The export contribution was mainly driven by domestic goods exports, meaning goods manufactured in the Netherlands, which added 0.5 percentage points to GDP growth. Exports of Dutch-made machinery, food and agricultural products increased in particular. Services exports added 0.3 percentage points, while goods re-exports contributed 0.1 percentage points.
Netherlands GDP rose 1.6 per cent in 2025, with exports of goods and services adding 0.9 percentage points to growth, according to CBS.
Domestic goods exports overtook services as the main export driver.
For European sourcing and trade teams, the figures underline the stronger role of Dutch value-added exports over re-exports.
CBS said the growth contributions were adjusted for price changes and for imports required directly or indirectly for consumption, investment and exports.

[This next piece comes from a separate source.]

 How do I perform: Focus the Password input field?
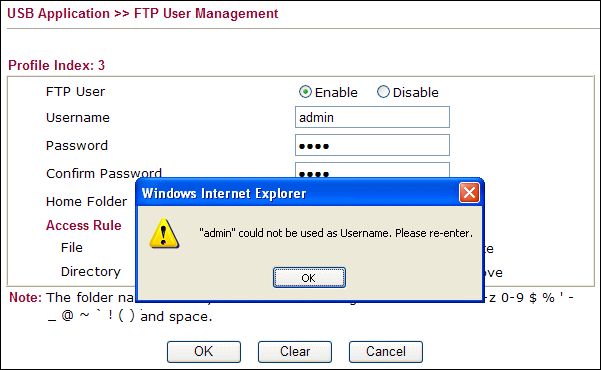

The calculation counted only value added generated in the Netherlands as a contribution to the Dutch economy.
Domestic spending accounted for 0.7 percentage points of 2025 growth, with government expenditure making up the largest part. Household consumption and investment, including inventories, also contributed positively, but to a smaller extent.
It noted that a larger share of household consumption and investment consists of imports, which do not add to Dutch GDP.
Exports made a positive contribution to Dutch economic growth for a second consecutive year in 2025. In 2023, the economy contracted because exports declined, even though domestic spending grew slightly.
The statistical institute also noted a shift in 2025 from services exports towards domestic goods exports as the more important export driver, while re-exports generated far less economic benefit per euro than domestic exports of goods and services.